> Collected data:
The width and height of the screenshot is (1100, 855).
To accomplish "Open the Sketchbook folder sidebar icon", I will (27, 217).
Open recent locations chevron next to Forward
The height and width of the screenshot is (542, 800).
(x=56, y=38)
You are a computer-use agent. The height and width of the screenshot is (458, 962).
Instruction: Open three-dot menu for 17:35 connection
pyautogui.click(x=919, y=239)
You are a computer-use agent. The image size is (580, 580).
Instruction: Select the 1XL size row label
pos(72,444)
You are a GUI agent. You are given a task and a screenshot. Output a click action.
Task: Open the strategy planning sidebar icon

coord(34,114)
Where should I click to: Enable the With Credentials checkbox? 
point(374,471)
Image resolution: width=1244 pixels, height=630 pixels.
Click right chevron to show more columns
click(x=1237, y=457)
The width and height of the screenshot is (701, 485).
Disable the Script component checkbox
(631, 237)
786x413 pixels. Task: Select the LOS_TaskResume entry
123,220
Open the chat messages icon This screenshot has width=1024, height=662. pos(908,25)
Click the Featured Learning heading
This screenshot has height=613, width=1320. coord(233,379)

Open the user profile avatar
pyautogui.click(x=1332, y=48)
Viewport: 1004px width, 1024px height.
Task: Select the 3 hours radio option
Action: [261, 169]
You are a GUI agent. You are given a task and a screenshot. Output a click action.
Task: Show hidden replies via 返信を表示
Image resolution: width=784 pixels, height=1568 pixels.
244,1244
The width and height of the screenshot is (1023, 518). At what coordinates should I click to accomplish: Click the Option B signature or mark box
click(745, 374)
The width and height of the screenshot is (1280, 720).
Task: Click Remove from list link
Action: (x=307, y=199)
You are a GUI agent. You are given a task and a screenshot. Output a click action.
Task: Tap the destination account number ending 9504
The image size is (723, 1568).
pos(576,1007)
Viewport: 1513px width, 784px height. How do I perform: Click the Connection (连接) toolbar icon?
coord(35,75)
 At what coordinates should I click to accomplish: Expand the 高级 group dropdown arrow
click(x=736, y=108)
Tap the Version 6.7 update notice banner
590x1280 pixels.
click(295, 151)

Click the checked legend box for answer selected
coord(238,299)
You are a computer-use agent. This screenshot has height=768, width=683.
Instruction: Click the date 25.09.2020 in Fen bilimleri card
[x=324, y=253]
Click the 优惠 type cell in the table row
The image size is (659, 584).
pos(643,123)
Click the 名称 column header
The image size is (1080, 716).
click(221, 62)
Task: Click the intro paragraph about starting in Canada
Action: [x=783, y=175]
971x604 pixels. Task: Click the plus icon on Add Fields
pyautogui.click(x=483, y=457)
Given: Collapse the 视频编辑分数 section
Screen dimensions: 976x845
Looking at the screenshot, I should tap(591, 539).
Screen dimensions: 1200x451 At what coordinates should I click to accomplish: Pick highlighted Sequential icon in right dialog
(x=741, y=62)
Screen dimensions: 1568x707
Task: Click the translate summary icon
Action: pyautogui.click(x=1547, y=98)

> PROBLEM DETAILS: Among the entries above, locate the lines containing "The width and height of the screenshot is (1023, 518)." and "Task: Tap the", and transcribe exactly those two lines and all lines between.

> PROBLEM SOLUTION:
The width and height of the screenshot is (1023, 518). At what coordinates should I click to accomplish: Click the Option B signature or mark box
click(745, 374)
The width and height of the screenshot is (1280, 720).
Task: Click Remove from list link
Action: (x=307, y=199)
You are a GUI agent. You are given a task and a screenshot. Output a click action.
Task: Tap the destination account number ending 9504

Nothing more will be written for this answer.